EXERCISE INPUT:
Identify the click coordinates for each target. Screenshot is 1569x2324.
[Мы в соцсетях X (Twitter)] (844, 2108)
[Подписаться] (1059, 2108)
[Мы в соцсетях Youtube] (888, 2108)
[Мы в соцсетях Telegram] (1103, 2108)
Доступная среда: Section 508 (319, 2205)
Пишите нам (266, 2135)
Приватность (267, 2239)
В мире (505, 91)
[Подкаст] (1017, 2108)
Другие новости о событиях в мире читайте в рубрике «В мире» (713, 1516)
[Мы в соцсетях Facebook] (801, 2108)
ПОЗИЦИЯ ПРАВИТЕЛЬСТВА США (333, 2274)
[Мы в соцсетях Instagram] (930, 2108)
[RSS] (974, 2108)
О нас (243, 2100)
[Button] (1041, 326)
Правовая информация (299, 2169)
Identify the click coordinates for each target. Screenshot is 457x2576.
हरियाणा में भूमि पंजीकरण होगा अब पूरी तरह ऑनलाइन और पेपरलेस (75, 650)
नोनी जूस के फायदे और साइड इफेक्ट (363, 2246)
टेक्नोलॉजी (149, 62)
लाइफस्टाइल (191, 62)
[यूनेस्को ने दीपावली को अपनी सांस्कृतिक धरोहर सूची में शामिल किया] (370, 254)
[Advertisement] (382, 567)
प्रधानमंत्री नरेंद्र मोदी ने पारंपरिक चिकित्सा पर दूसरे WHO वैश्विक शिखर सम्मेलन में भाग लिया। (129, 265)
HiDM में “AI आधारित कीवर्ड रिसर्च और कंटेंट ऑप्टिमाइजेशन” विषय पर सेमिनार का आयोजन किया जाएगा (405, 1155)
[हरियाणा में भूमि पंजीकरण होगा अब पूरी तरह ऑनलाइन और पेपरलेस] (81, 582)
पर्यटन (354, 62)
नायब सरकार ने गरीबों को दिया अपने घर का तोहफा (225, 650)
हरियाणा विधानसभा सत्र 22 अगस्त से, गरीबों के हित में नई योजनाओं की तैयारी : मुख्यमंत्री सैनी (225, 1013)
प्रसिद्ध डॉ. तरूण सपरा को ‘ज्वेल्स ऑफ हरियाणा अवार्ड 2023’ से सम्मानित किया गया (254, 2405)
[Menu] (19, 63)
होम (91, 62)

TASK TO CARRY OUT: Reprint the entries above in full, exactly as they are.

FINAL ANSWER:
Identify the click coordinates for each target. Screenshot is 1569x2324.
[Мы в соцсетях X (Twitter)] (844, 2108)
[Подписаться] (1059, 2108)
[Мы в соцсетях Youtube] (888, 2108)
[Мы в соцсетях Telegram] (1103, 2108)
Доступная среда: Section 508 (319, 2205)
Пишите нам (266, 2135)
Приватность (267, 2239)
В мире (505, 91)
[Подкаст] (1017, 2108)
Другие новости о событиях в мире читайте в рубрике «В мире» (713, 1516)
[Мы в соцсетях Facebook] (801, 2108)
ПОЗИЦИЯ ПРАВИТЕЛЬСТВА США (333, 2274)
[Мы в соцсетях Instagram] (930, 2108)
[RSS] (974, 2108)
О нас (243, 2100)
[Button] (1041, 326)
Правовая информация (299, 2169)
Identify the click coordinates for each target. Screenshot is 457x2576.
हरियाणा में भूमि पंजीकरण होगा अब पूरी तरह ऑनलाइन और पेपरलेस (75, 650)
नोनी जूस के फायदे और साइड इफेक्ट (363, 2246)
टेक्नोलॉजी (149, 62)
लाइफस्टाइल (191, 62)
[यूनेस्को ने दीपावली को अपनी सांस्कृतिक धरोहर सूची में शामिल किया] (370, 254)
[Advertisement] (382, 567)
प्रधानमंत्री नरेंद्र मोदी ने पारंपरिक चिकित्सा पर दूसरे WHO वैश्विक शिखर सम्मेलन में भाग लिया। (129, 265)
HiDM में “AI आधारित कीवर्ड रिसर्च और कंटेंट ऑप्टिमाइजेशन” विषय पर सेमिनार का आयोजन किया जाएगा (405, 1155)
[हरियाणा में भूमि पंजीकरण होगा अब पूरी तरह ऑनलाइन और पेपरलेस] (81, 582)
पर्यटन (354, 62)
नायब सरकार ने गरीबों को दिया अपने घर का तोहफा (225, 650)
हरियाणा विधानसभा सत्र 22 अगस्त से, गरीबों के हित में नई योजनाओं की तैयारी : मुख्यमंत्री सैनी (225, 1013)
प्रसिद्ध डॉ. तरूण सपरा को ‘ज्वेल्स ऑफ हरियाणा अवार्ड 2023’ से सम्मानित किया गया (254, 2405)
[Menu] (19, 63)
होम (91, 62)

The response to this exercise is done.